12.4 Some errors can be corrected on some states

In another one of their escapades, Alice prepares a quantum object in some state |\psi\rangle and sends it to Bob. But en route, the object is intercepted by a malicious third party, Eve, who changes its state by applying one of a prescribed list of unitary operations U_1,\ldots,U_n, chosen with probability p_1,\ldots,p_n, respectively. Let’s assume that Alice and Bob know the set of possible unitaries (which we can think of as errors), along with the associated probabilities, but they do not know which particular unitary operation was chosen by Eve in this run of their experiment. Can Bob reconstruct the state |\psi\rangle?

The answer is “yes, but only sometimes” — it depends on the original state |\psi\rangle.

Let \mathcal{H} be the Hilbert space pertaining to the object, and let \mathcal{C} be a subspace of \mathcal{H} that contains |\psi\rangle.

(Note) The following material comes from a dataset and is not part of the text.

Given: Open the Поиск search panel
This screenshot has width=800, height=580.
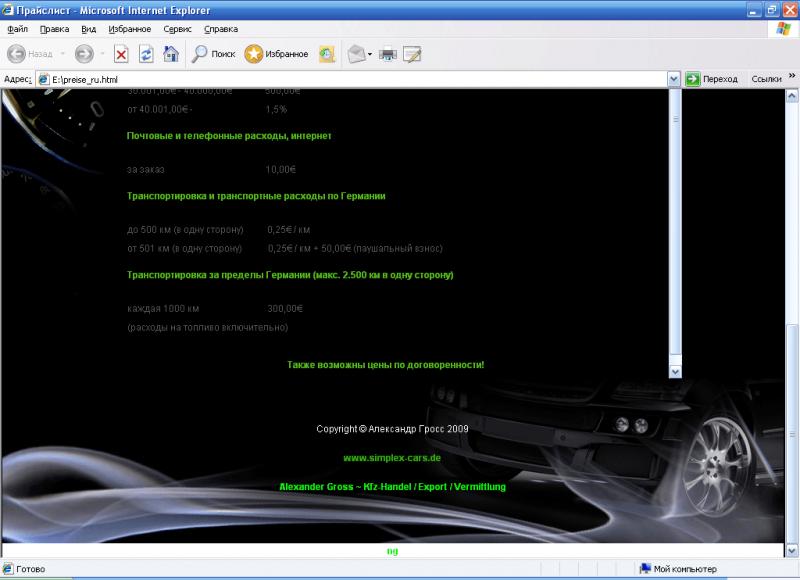Looking at the screenshot, I should (x=213, y=54).
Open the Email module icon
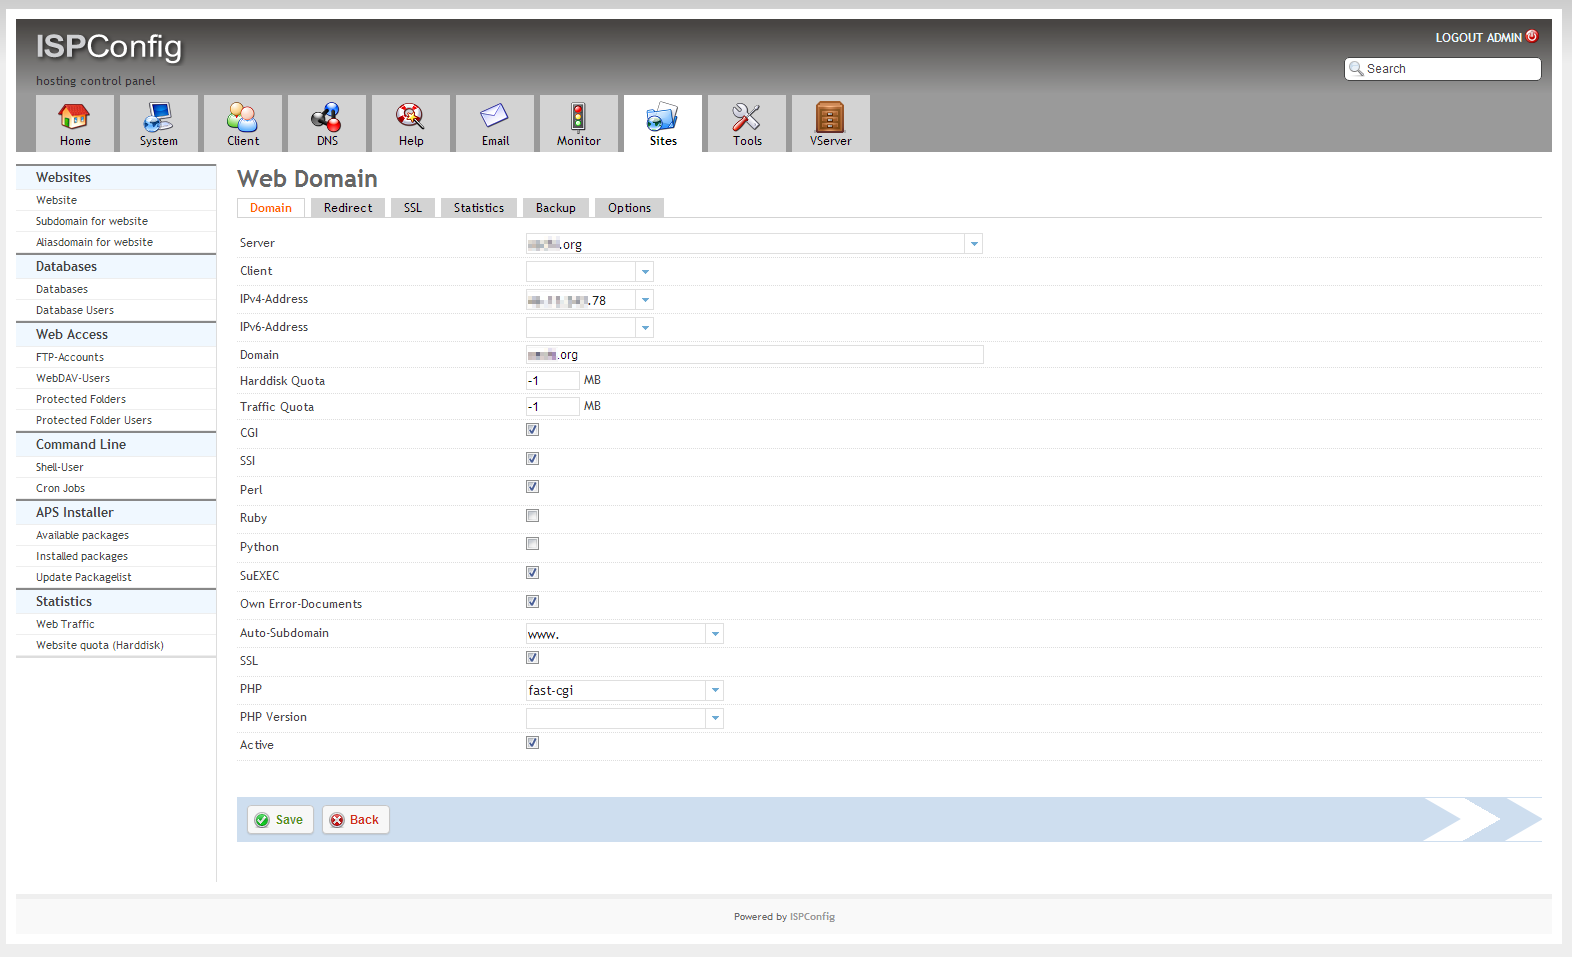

Write \mathcal{C}_i to denote the subspace of \mathcal{H} given by the image of U_i applied to \mathcal{C}, i.e. \mathcal{C}_i \coloneqq \{U_i|\phi\rangle \mid |\phi\rangle\in\mathcal{C}\}. Suppose that these subspaces are all orthogonal to one another: for each |\phi\rangle\in\mathcal{C}, we have \langle\phi|U^\dagger_i U_j|\phi\rangle = \delta_{ij} (and if none of the U_i are equal to the identity, then we also ask for each \mathcal{C}_i to be orthogonal to \mathcal{C}). Assume that the unitary applied by Eve was U_k. Then all Bob has to do to reconstruct |\psi\rangle is

• perform a measurement, defined by projectors on the subspaces \mathcal{C}_i for i=1,\ldots n
• identify k
• apply U_k^\dagger.

Things hopefully become clearer with an example. Consider an object composed of three qubits, and define the subspace \mathcal{C} to be the span of the two basis vectors |000\rangle and |111\rangle. Suppose Eve applies one of the following four unitary operations, each with equal probability: \begin{aligned} U_0 &= \mathbf{1}\otimes\mathbf{1}\otimes \mathbf{1} \\U_1 &= X\otimes\mathbf{1}\otimes \mathbf{1} \\U_2 &= \mathbf{1}\otimes X\otimes \mathbf{1} \\U_3 &= \mathbf{1}\otimes\mathbf{1}\otimes X \end{aligned} That is, the identity, or the bit-flip on the first, second, or third qubit. These four operations generate the four subspaces \begin{aligned} \mathcal{C} = \mathcal{C}_0 &= \Big\langle|000\rangle,|111\rangle\Big\rangle \\\mathcal{C}_1 &= \Big\langle|100\rangle,|011\rangle\Big\rangle \\\mathcal{C}_2 &= \Big\langle|010\rangle,|101\rangle\Big\rangle \\\mathcal{C}_3 &= \Big\langle|001\rangle,|110\rangle\Big\rangle. \end{aligned} which actually span the eight-dimensional Hilbert space \mathcal{H} of the three qubits, giving us a decomposition into orthogonal subspaces: \mathcal{H} \cong \mathcal{C}_0 \oplus \mathcal{C}_1 \oplus\mathcal{C}_2 \oplus \mathcal{C}_3

So suppose Alice prepares |\psi\rangle=\alpha|000\rangle+\beta|111\rangle (which is indeed a vector in \mathcal{C}), and Eve ends up applying U_3, the bit-flip to the third qubit. This generates the state (\mathbf{1}\otimes\mathbf{1}\otimes X)|\psi\rangle = \alpha|001\rangle+\beta|110\rangle \in \mathcal{C}_3. The projective measurement on these subspaces tells Bob that the new state is in the subspace \mathcal{C}_3, and hence the original state can be recovered by the operation U_3^\dagger=\mathbf{1}\otimes\mathbf{1}\otimes X.